Het nut van de energiecrisis moet o.i. dan ook op een ander plan worden gezocht. Sedert oktober 1973 is, naast de UNCTAD, een aantal nieuwe conferenties zich bezig gaan houden met het Noord-Zuidprobleem. Met het oog op hun energiebevoorrading, waren de industriestaten het eerst bereid eraan mee te werken. In maart 1974 stelt Frankrijk voor, binnen de Economisch en Sociale Raad van de Verenigde Naties een conferentie te organiseren over de energiebevoorrading van het Westen. Op vraag van Algerije, als leider van de niet-gebonden staten, wordt zo'n vergadering samengeroepen: de zesde Speciale Vergadering van de V.N. (april-mei 1974). Ze behandelt echter niet alleen energievraagstukken, maar de totale grondstoffenproblematiek. Enkele maanden later stelt de Franse president voor, een internationale bijeenkomst te organiseren tussen een beperkt aantal industrielanden en OPEC-staten die twee punten zou behandelen: de door het Westen aan de olieproducenten te bezorgen garanties en de aanpassing van de westerse economieën aan de hogere aardolieprijzen. Andermaal slaagt Algerije erin het opzet van de conferentie te wijzigen en zo een dreigende collusie tussen de industriestaten en de OPEC ongedaan te maken. Algiers wil slechts meedoen als aan de volgende voorwaarden wordt voldaan: participatie van de ontwikkelingslanden en behandeling van de globale grondstoffenproblemen. En weer is Frankrijk het slachtoffer geworden van zijn eigen voorstellen: de Noord-Zuid-dialoog in Parijs (officieel ‘Conferentie voor Internationale Economische Samenwerking’ 1975-1977) zal de hele relatie tussen industrie- en ontwikkelingslanden behandelen. Ook de in juni 1975 van start gegane Euro-Arabische dialoog werd door de E.G. gelanceerd met het oog op goedkope olie-bevoorrading, in ruil voor participatie in enkele (bescheiden) projecten ten bate van armere lidstaten van de Arabische Liga. Een essentiële wijziging in het politiek-economisch beleid van de Negen, zoals de Arabische landen die eisten, vond echter ook hier niet plaats (cfr. de Europese weigering tariefpreferenties toe te kennen of de PLO diplomatiek te erkennen). Omwille van de fundamentele dubbelzinnigheid in opzet liepen
de conferenties intussen ten einde zonder noemenswaardige resultaten ofwel verzandden zij, zoals de Euro-Arabische Dialoog, in oeverloze discussies. De energiecrisis had nog een ander positief gevolg: de solidariteit tussen de ontwikkelingslanden die er na veel moeilijkheden toch gekomen is. De politieke bewustwording die ontstaan was sedert de conferentie van Bandung (1955), kreeg een reële ondergrond; de OPEC had bewezen dat gemeenschappelijk optreden vanuit een machtspositie de industriestaten kon dwingen tot aanvaarding van hun opgelegde voorwaarden. Wat de Derde Wereld zich in 1973 onvoldoende realiseerde was, dat de OPEC-eisen werden gesteund door de grote petroleummaatschappijen en dat de Arabische staten géén hervorming vroegen van de internationale economische betrekkingen. Was aardolie niet een van de weinige grondstoffen met een gestadig groeiende exportwaarde, zodat een gecontroleerd prijssysteem een ‘pervers’ effect zou sorteren? De nadien door de ‘Groep van Zevenenzeventig’ naar voren gebrachte eisen zijn radicaler, en zij dienen o.i. dan ook veel meer als bindmiddel voor een tussen ontwikkelingslanden verworven maar instabiele politieke eenheid. Laten wij enkele ervan aan een kritisch onderzoek onderwerpen.

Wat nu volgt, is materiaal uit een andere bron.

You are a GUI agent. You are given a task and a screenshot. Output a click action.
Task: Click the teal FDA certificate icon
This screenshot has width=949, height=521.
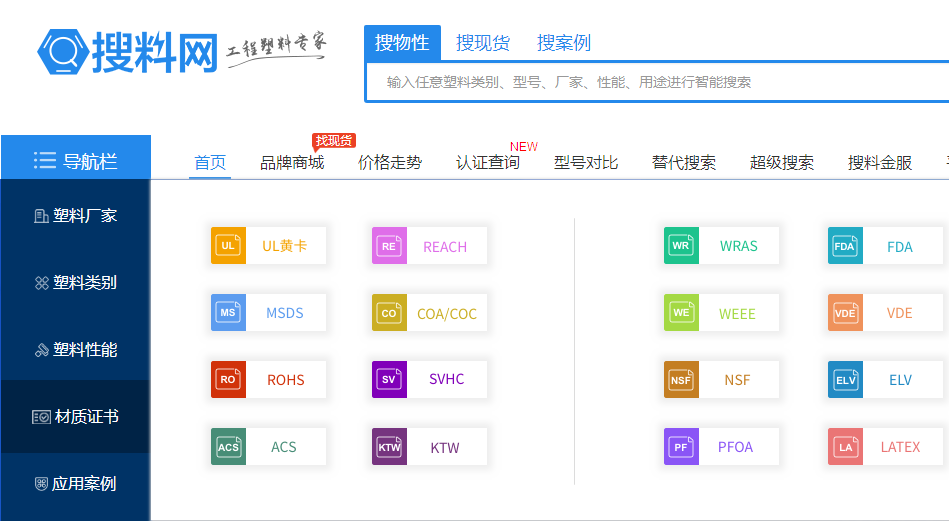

II. Hervormingen van de internationale handel
Op het vlak van de hervorming van de internationale handel gaven de industrielanden op twee concrete punten toe: de invoering van het stelsel van zgn. ‘Algemene Tariefpreferenties’ (1968), en de oprichting van een grondstoffenfonds (1979).
Beginnen we met het eerste. Algemene Tariefpreferenties zijn tariefverlagingen toegekend op de invoer van (half) afgewerkte produkten uit ontwikkelingslanden. Principieel een goed initiatief, praktisch - zo leerde de ervaring - een weinig tegemoetkomende maatregel. Waarom?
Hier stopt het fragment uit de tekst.